* _PROMPT_
Look in the listing below for the line that has "Refund Policy (84, 1347)", then return it and each following line up to and including the one with "Omvärldskollen – 7 juli 2026 (53, 1367)", exactly and without pictures.

* _EXTRACTED MATERIAL_

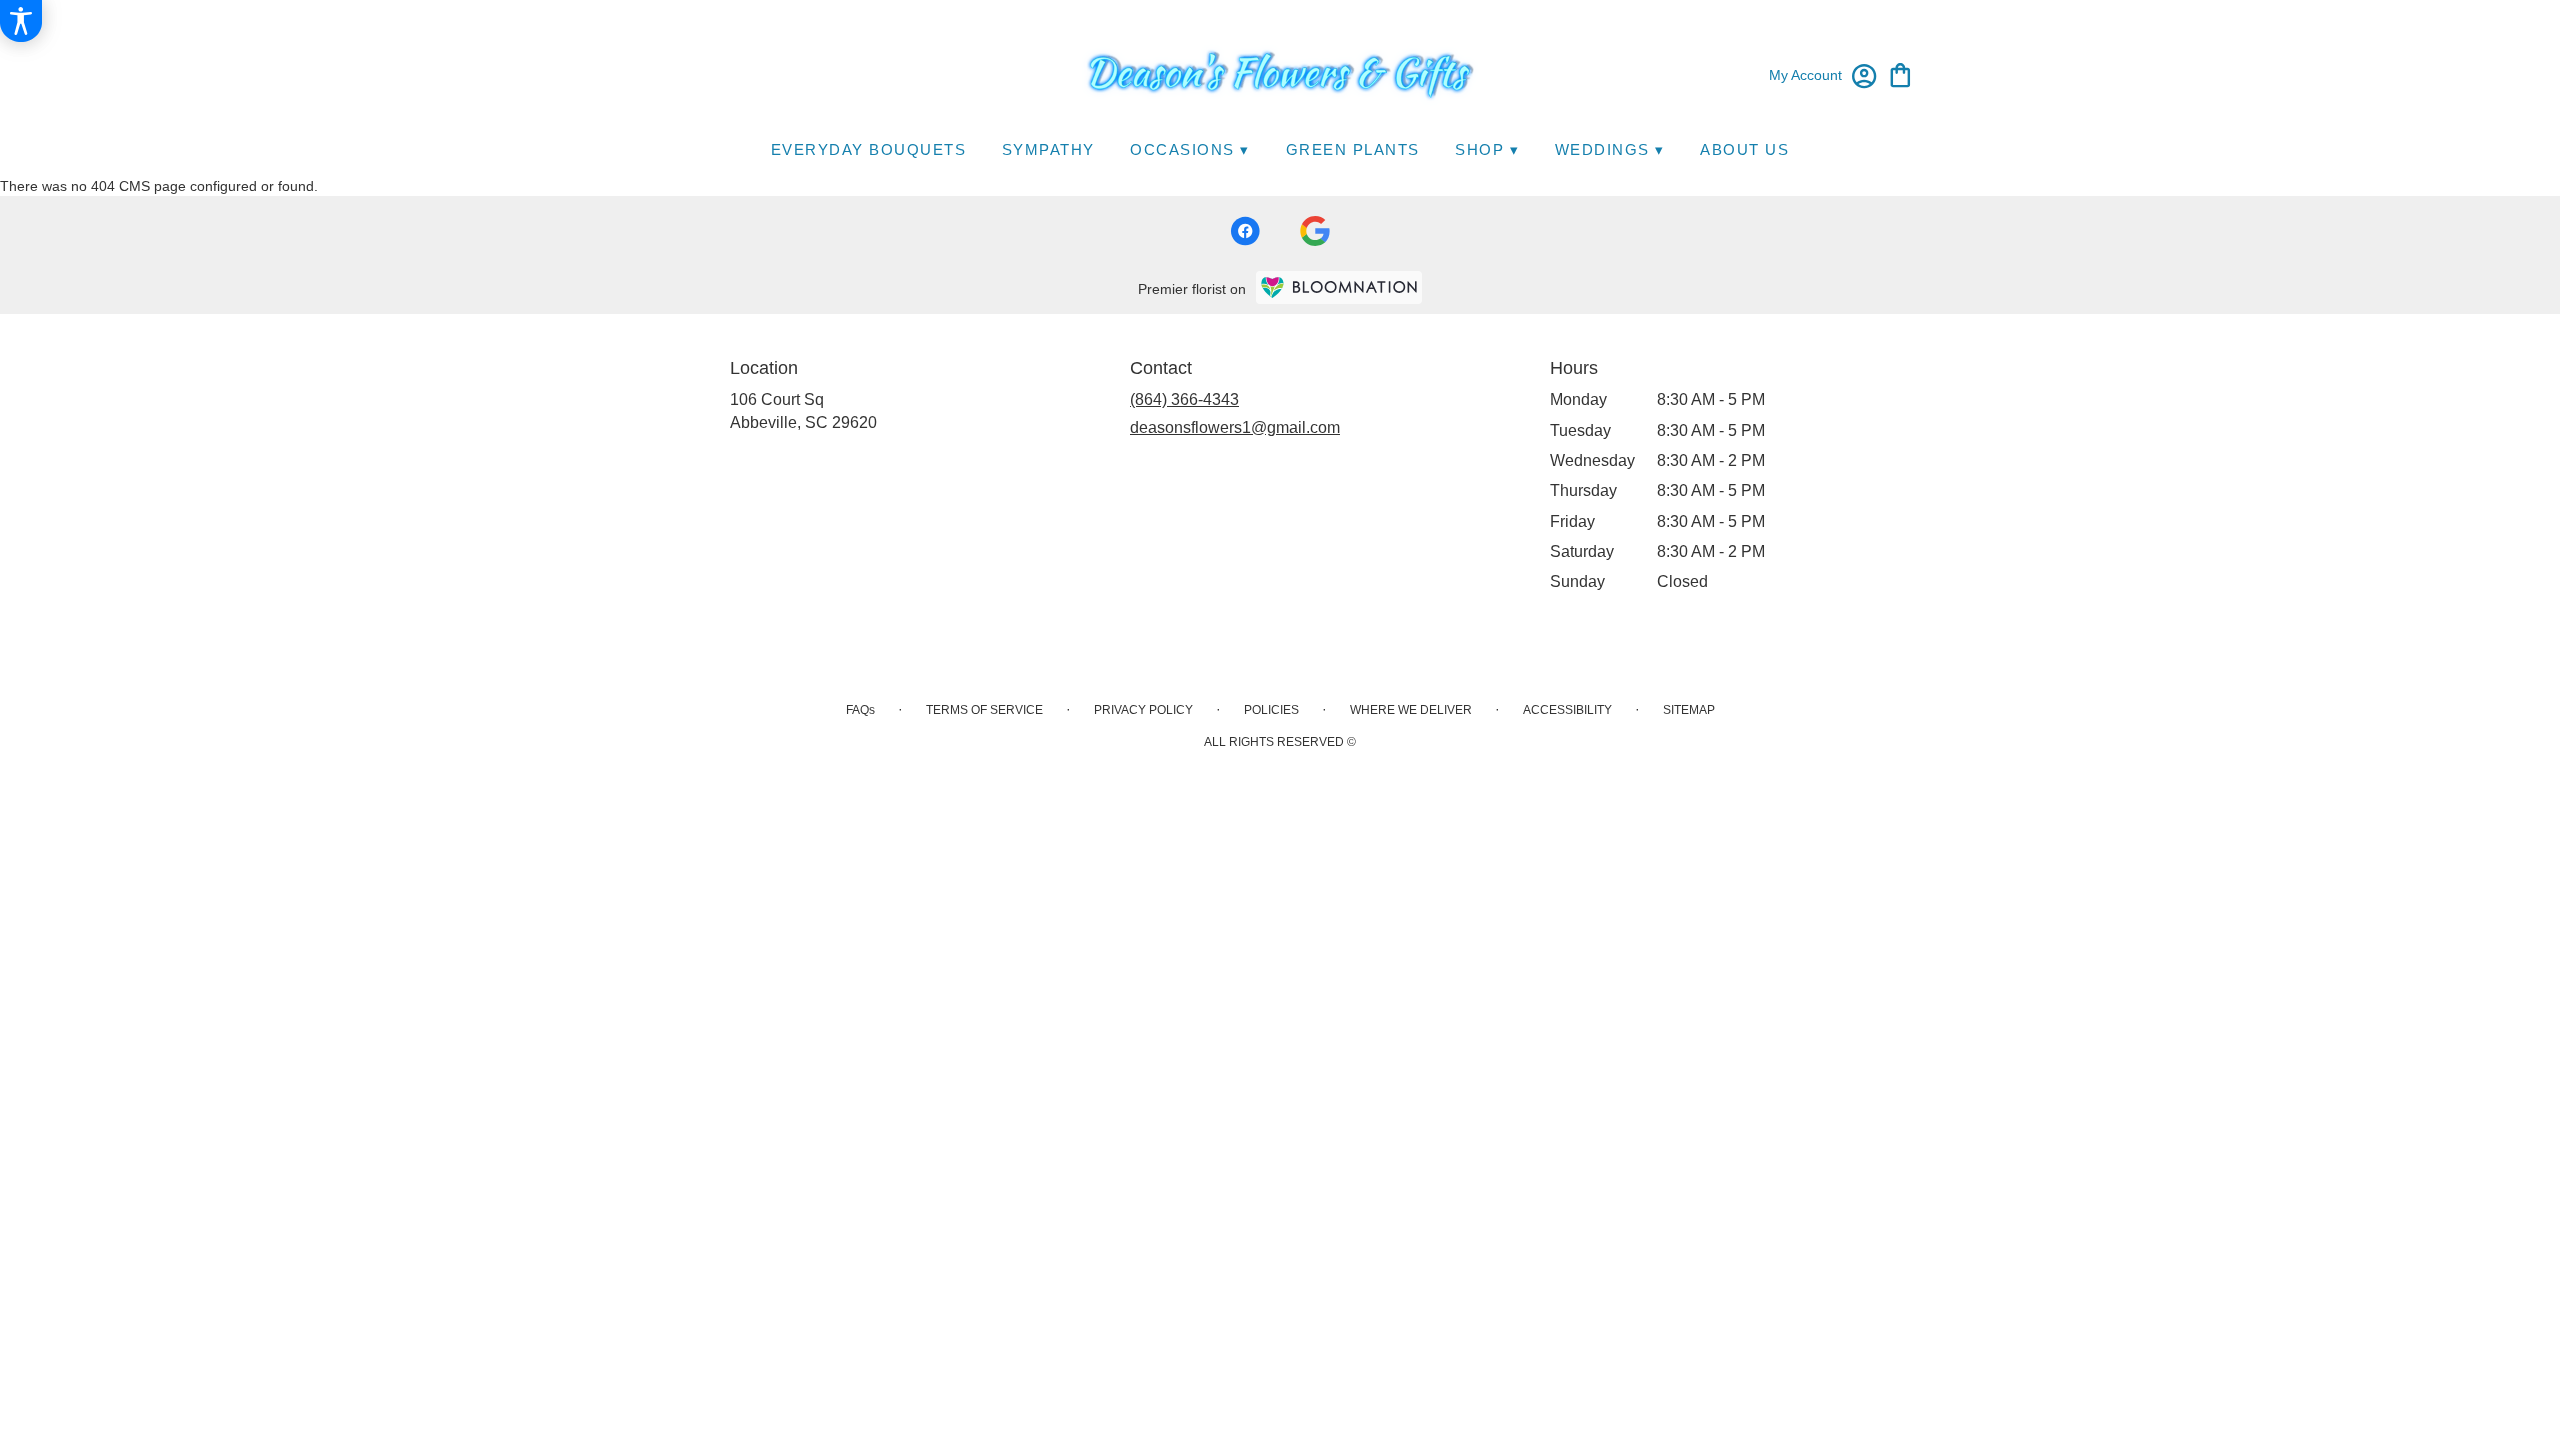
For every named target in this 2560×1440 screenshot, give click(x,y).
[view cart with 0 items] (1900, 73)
...
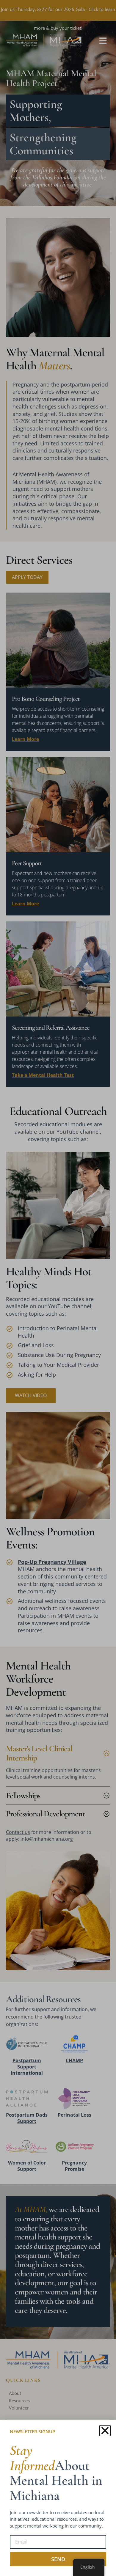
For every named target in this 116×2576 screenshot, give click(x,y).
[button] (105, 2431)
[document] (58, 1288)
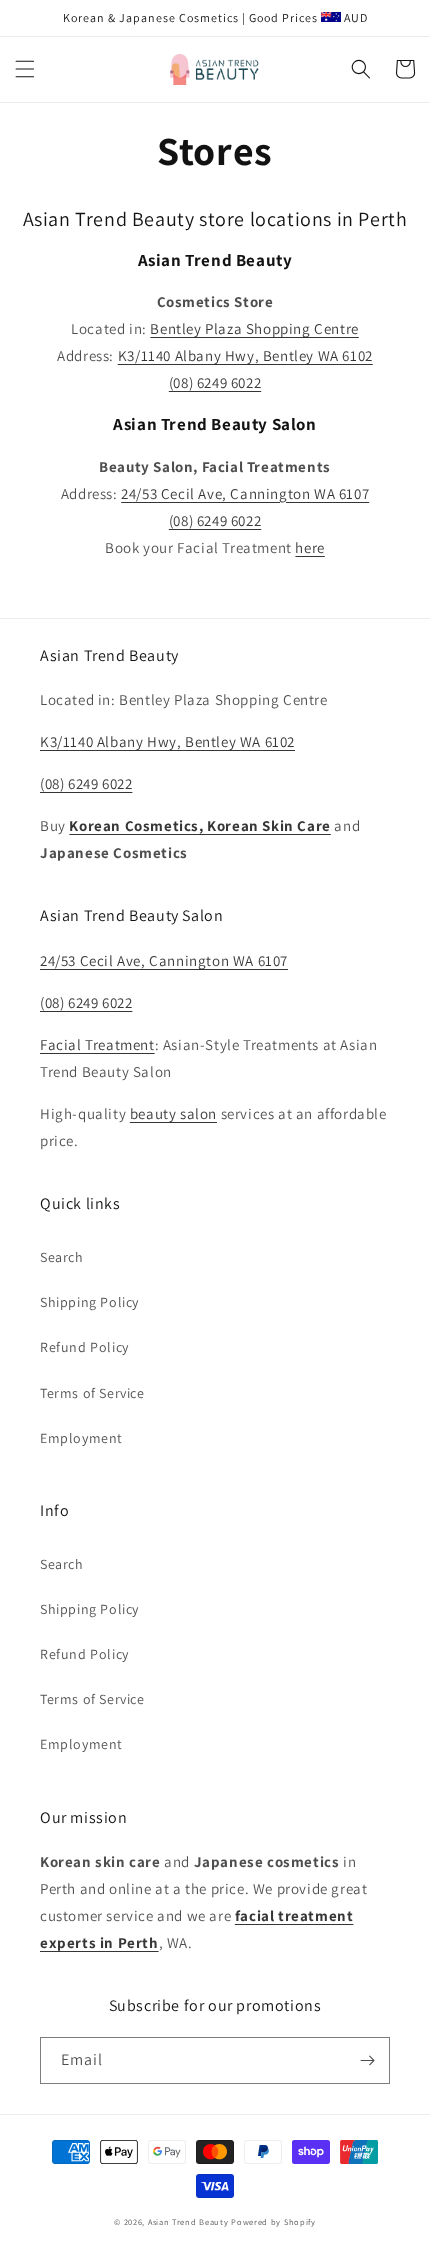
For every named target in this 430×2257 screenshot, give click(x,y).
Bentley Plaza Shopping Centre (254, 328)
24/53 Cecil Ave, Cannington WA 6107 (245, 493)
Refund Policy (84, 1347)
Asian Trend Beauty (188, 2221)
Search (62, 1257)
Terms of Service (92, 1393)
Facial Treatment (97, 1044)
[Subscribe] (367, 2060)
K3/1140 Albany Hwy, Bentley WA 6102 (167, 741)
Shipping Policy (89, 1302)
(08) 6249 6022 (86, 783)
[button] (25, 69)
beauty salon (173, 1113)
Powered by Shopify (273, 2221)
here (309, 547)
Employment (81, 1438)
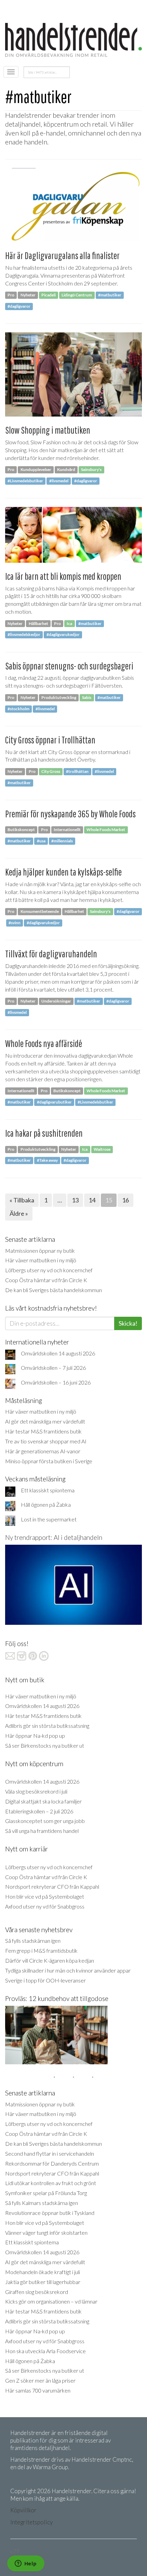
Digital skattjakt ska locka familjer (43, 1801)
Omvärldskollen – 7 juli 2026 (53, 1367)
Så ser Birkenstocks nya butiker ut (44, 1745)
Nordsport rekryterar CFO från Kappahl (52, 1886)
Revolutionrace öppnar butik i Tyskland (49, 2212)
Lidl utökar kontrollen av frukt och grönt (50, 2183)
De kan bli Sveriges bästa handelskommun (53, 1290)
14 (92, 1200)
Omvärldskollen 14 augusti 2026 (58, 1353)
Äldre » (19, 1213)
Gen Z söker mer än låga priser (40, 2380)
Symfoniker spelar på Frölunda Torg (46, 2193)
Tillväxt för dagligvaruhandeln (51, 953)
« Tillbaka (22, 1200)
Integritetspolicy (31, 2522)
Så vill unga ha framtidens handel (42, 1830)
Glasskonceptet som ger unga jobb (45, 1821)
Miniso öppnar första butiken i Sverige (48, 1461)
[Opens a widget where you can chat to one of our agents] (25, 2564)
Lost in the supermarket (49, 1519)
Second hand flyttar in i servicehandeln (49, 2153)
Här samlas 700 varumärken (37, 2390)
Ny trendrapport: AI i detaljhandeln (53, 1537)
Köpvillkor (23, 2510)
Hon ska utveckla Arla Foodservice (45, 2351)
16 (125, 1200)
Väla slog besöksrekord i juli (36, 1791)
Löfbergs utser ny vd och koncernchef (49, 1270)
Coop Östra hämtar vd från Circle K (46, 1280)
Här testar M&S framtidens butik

* _EXERCISE SOLUTION_
Refund Policy (84, 1347)
Asian Trend Beauty (188, 2221)
Search (62, 1257)
Terms of Service (92, 1393)
Facial Treatment (97, 1044)
[Subscribe] (367, 2060)
K3/1140 Albany Hwy, Bentley WA 6102 (167, 741)
Shipping Policy (89, 1302)
(08) 6249 6022 (86, 783)
[button] (25, 69)
beauty salon (173, 1113)
Powered by Shopify (273, 2221)
here (309, 547)
Employment (81, 1438)
Digital skattjakt ska locka familjer (43, 1801)
Omvärldskollen – 7 juli 2026 (53, 1367)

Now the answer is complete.